FYI, women do not necessarily want to "stay home" with their children all day. My own mother did this when it was the norm, and admitted when I was an adult that she would have loved to have had a part-time job: caring for young children all day is certainly very stressful, but more importantly, adults need contact with other adults who are not their spouses. Also, adults need and want to use adult cognitive skills.

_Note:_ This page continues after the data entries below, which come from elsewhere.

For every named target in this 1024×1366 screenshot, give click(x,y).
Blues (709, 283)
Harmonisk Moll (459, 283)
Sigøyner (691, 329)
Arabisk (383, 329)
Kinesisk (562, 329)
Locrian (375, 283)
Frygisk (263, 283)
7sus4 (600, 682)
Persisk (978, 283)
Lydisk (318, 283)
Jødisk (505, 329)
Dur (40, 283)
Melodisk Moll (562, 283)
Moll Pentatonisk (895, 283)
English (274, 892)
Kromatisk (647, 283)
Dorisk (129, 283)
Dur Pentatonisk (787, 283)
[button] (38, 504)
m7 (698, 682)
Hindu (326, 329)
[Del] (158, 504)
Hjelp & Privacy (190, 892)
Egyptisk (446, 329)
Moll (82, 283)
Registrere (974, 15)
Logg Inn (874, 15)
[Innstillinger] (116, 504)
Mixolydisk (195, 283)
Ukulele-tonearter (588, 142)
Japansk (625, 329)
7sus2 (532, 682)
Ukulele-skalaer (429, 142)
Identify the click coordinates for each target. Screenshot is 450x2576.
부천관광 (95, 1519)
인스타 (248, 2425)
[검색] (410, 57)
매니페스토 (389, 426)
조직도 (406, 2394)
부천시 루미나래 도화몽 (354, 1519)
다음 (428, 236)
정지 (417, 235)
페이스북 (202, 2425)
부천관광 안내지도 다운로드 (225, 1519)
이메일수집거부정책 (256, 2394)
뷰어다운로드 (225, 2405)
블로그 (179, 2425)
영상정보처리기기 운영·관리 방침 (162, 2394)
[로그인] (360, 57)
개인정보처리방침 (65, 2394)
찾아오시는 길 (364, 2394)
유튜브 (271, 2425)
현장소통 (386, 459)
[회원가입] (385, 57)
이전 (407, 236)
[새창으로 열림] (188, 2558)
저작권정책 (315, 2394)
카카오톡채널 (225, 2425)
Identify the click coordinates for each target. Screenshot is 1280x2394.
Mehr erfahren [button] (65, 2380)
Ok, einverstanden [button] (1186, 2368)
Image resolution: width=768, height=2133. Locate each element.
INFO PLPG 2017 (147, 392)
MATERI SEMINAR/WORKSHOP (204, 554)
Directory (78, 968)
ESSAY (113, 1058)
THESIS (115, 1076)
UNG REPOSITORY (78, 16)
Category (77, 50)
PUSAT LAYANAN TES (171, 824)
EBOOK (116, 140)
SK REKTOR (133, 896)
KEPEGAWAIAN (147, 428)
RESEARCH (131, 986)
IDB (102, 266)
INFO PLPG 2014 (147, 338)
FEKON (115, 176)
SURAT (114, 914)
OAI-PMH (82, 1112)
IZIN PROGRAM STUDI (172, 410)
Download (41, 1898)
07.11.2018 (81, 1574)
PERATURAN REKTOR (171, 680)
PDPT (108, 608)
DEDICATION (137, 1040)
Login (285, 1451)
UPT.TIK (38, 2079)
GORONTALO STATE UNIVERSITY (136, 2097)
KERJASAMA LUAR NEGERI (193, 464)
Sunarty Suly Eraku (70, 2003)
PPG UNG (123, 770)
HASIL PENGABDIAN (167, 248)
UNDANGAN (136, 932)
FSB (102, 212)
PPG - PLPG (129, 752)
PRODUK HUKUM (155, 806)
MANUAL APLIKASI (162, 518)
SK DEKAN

In the mid-1990s, I knew a woman who had three children and worked two days a week. She referred to her workdays as "sanity breaks."
In a better world, mothers and fathers would both be able to work part-time until their children reached school age.
Men should also contribute significant numbers for elective sterilization. Vasectomies are cheap, safe, have zero effect on psychology and given that men are really just drone bees/bulls, we just fly off to another hive. The majority of men, by their nature, are aggressively profligate.
Its a crime to bring unwanted and unsupportable children into this threatened overpopulated world.
Either bring less children into the world or find a way to kill more before they reproduce, or stop their reproduction. Our world cannot support more human beings. Despite the best efforts of US at killing other peoples children, we are all still to many.